- **What is being asked**
Every record has to be written out exactly, with no line missing.

- - - - - - -

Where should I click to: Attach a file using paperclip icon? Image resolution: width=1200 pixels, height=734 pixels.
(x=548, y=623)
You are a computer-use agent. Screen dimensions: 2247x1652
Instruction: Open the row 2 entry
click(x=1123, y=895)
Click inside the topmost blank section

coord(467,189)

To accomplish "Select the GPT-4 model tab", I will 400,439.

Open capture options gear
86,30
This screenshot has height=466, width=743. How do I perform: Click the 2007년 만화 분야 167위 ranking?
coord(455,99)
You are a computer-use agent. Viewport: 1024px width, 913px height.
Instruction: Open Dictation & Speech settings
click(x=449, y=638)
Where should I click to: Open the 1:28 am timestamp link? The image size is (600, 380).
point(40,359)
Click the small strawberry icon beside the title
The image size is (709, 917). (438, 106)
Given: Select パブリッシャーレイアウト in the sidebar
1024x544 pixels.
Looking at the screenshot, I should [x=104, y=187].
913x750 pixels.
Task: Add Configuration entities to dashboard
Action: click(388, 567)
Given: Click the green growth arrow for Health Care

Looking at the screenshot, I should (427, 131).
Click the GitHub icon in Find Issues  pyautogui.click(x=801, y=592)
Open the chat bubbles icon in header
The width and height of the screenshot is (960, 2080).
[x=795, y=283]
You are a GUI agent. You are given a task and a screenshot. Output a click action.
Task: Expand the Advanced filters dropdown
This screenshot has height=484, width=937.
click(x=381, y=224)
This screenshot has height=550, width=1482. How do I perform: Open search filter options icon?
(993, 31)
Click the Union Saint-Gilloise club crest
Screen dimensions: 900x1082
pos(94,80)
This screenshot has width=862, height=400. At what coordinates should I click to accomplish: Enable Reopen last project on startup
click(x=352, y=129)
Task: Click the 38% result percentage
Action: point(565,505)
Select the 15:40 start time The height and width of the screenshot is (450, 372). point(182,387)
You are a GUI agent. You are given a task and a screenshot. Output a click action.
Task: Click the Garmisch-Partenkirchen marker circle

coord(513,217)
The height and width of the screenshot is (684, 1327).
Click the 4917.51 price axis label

- - - - - - -

- **Exercise solution**
Where should I click to: Attach a file using paperclip icon? Image resolution: width=1200 pixels, height=734 pixels.
(x=548, y=623)
You are a computer-use agent. Screen dimensions: 2247x1652
Instruction: Open the row 2 entry
click(x=1123, y=895)
Click inside the topmost blank section

coord(467,189)

To accomplish "Select the GPT-4 model tab", I will 400,439.

Open capture options gear
86,30
This screenshot has height=466, width=743. How do I perform: Click the 2007년 만화 분야 167위 ranking?
coord(455,99)
You are a computer-use agent. Viewport: 1024px width, 913px height.
Instruction: Open Dictation & Speech settings
click(x=449, y=638)
Where should I click to: Open the 1:28 am timestamp link? The image size is (600, 380).
point(40,359)
Click the small strawberry icon beside the title
The image size is (709, 917). (438, 106)
Given: Select パブリッシャーレイアウト in the sidebar
1024x544 pixels.
Looking at the screenshot, I should [x=104, y=187].
913x750 pixels.
Task: Add Configuration entities to dashboard
Action: click(388, 567)
Given: Click the green growth arrow for Health Care

Looking at the screenshot, I should (427, 131).
Click the GitHub icon in Find Issues  pyautogui.click(x=801, y=592)
Open the chat bubbles icon in header
The width and height of the screenshot is (960, 2080).
[x=795, y=283]
You are a GUI agent. You are given a task and a screenshot. Output a click action.
Task: Expand the Advanced filters dropdown
This screenshot has height=484, width=937.
click(x=381, y=224)
This screenshot has height=550, width=1482. How do I perform: Open search filter options icon?
(993, 31)
Click the Union Saint-Gilloise club crest
Screen dimensions: 900x1082
pos(94,80)
This screenshot has width=862, height=400. At what coordinates should I click to accomplish: Enable Reopen last project on startup
click(x=352, y=129)
Task: Click the 38% result percentage
Action: point(565,505)
Select the 15:40 start time The height and width of the screenshot is (450, 372). point(182,387)
You are a GUI agent. You are given a task and a screenshot. Output a click action.
Task: Click the Garmisch-Partenkirchen marker circle

coord(513,217)
The height and width of the screenshot is (684, 1327).
Click the 4917.51 price axis label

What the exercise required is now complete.